[About this task] Locate the line that contains "You are a computer-use" in the entries below, then repeat it and every following line through the line that contains "Instruction: Select the Van Spor FK team name", exactly, and no others.

[Input material]

- Opening Delimiter -

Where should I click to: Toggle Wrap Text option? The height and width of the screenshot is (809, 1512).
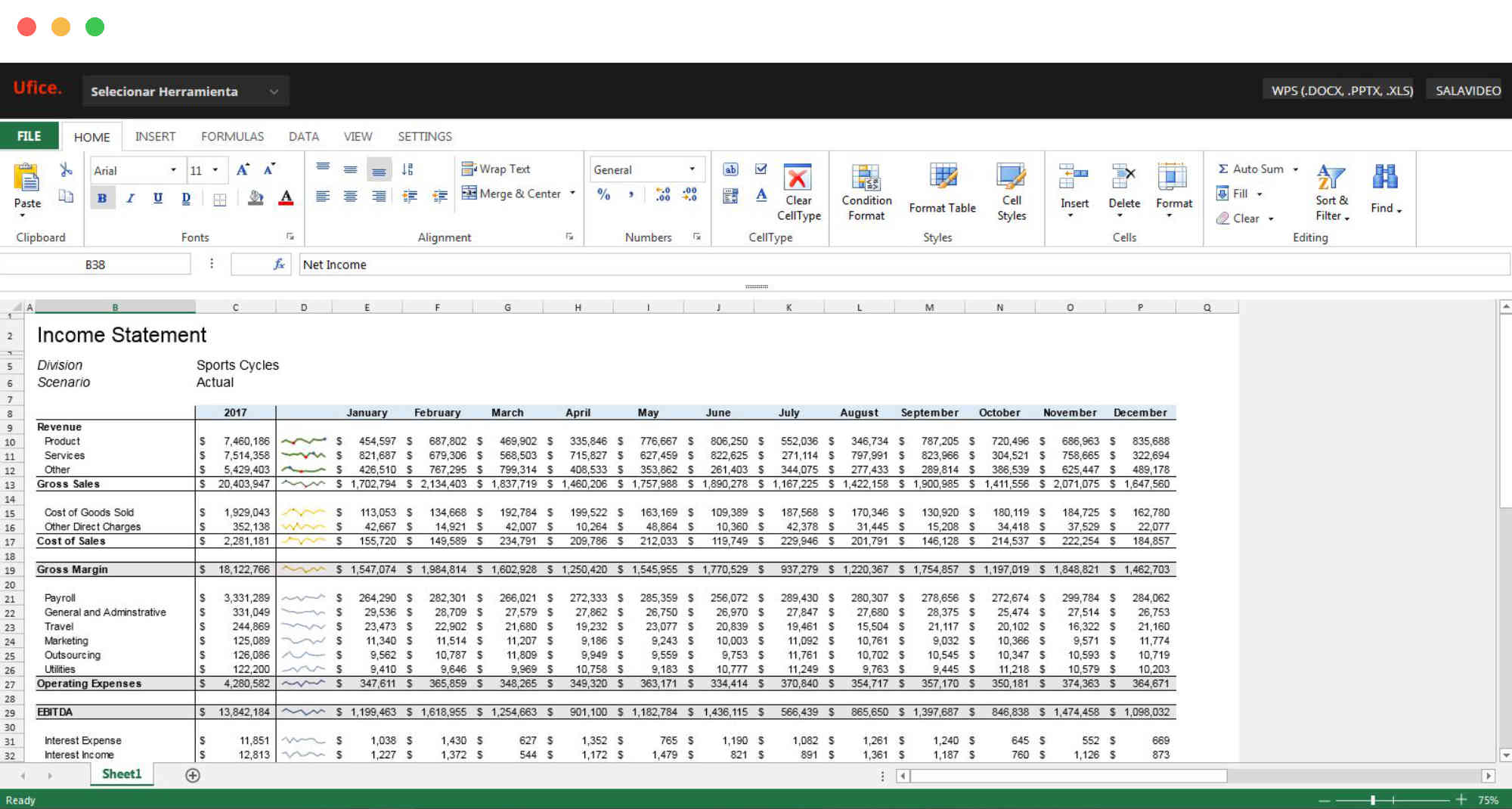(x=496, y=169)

- Closing Delimiter -
- Opening Delimiter -

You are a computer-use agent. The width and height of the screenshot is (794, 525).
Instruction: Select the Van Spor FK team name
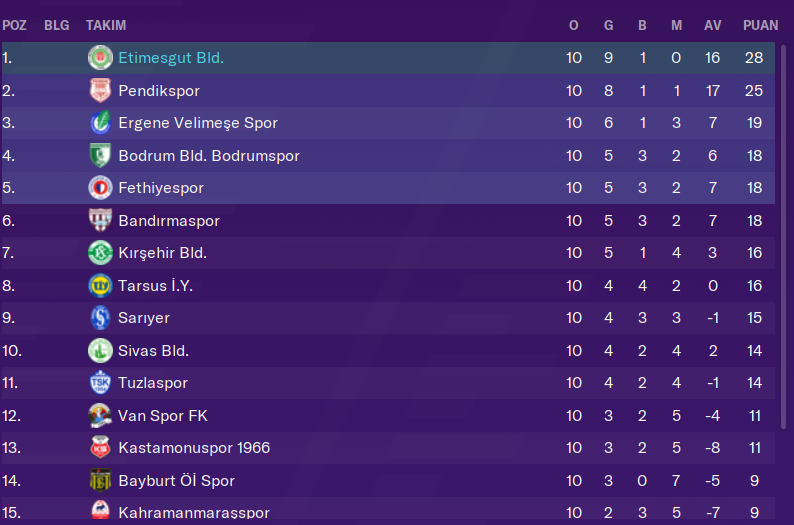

- Closing Delimiter -
- Opening Delimiter -

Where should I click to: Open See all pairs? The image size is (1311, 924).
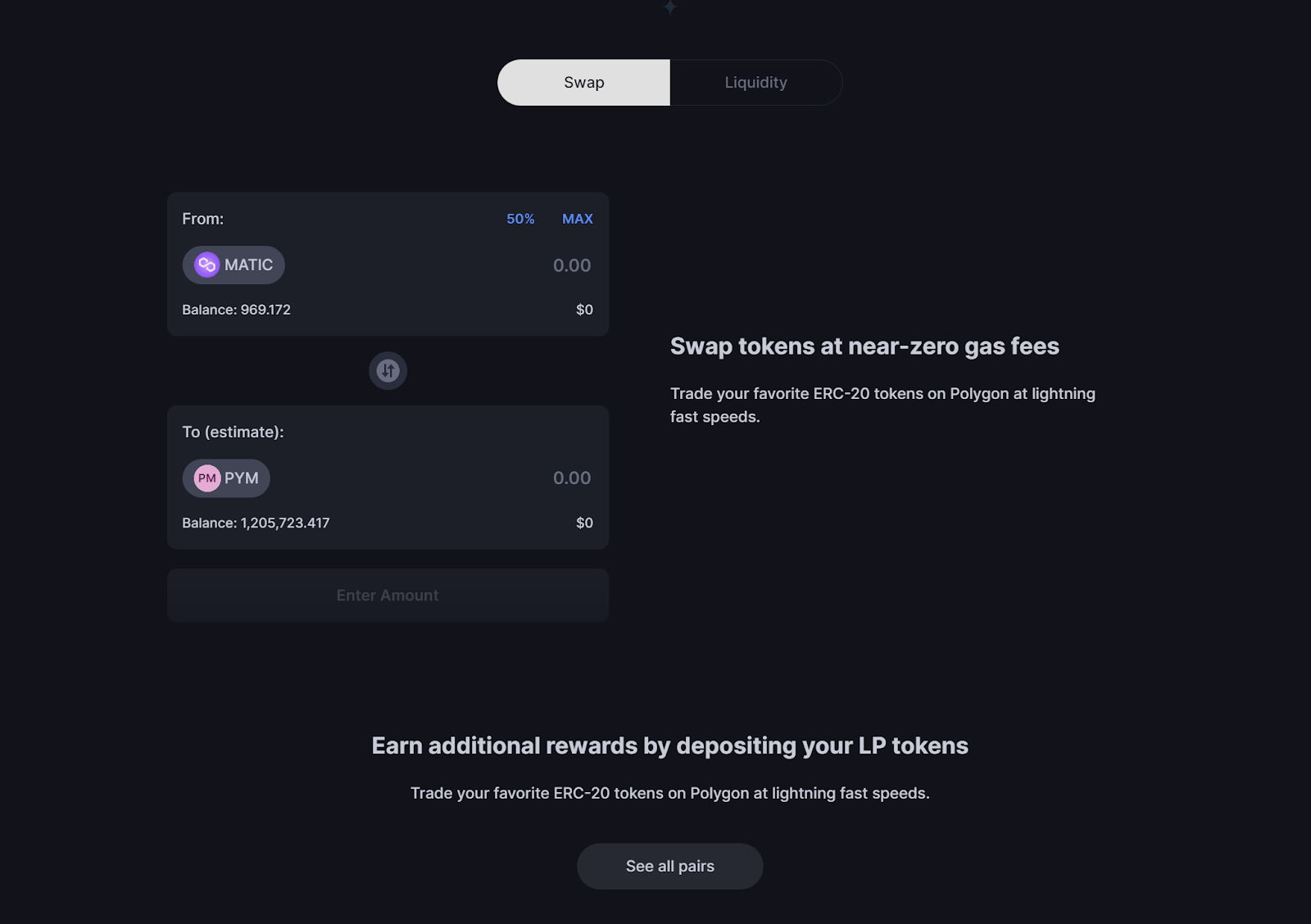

- Closing Delimiter -

[Solution to this exercise]
You are a computer-use agent. The width and height of the screenshot is (794, 525).
Instruction: Select the Van Spor FK team name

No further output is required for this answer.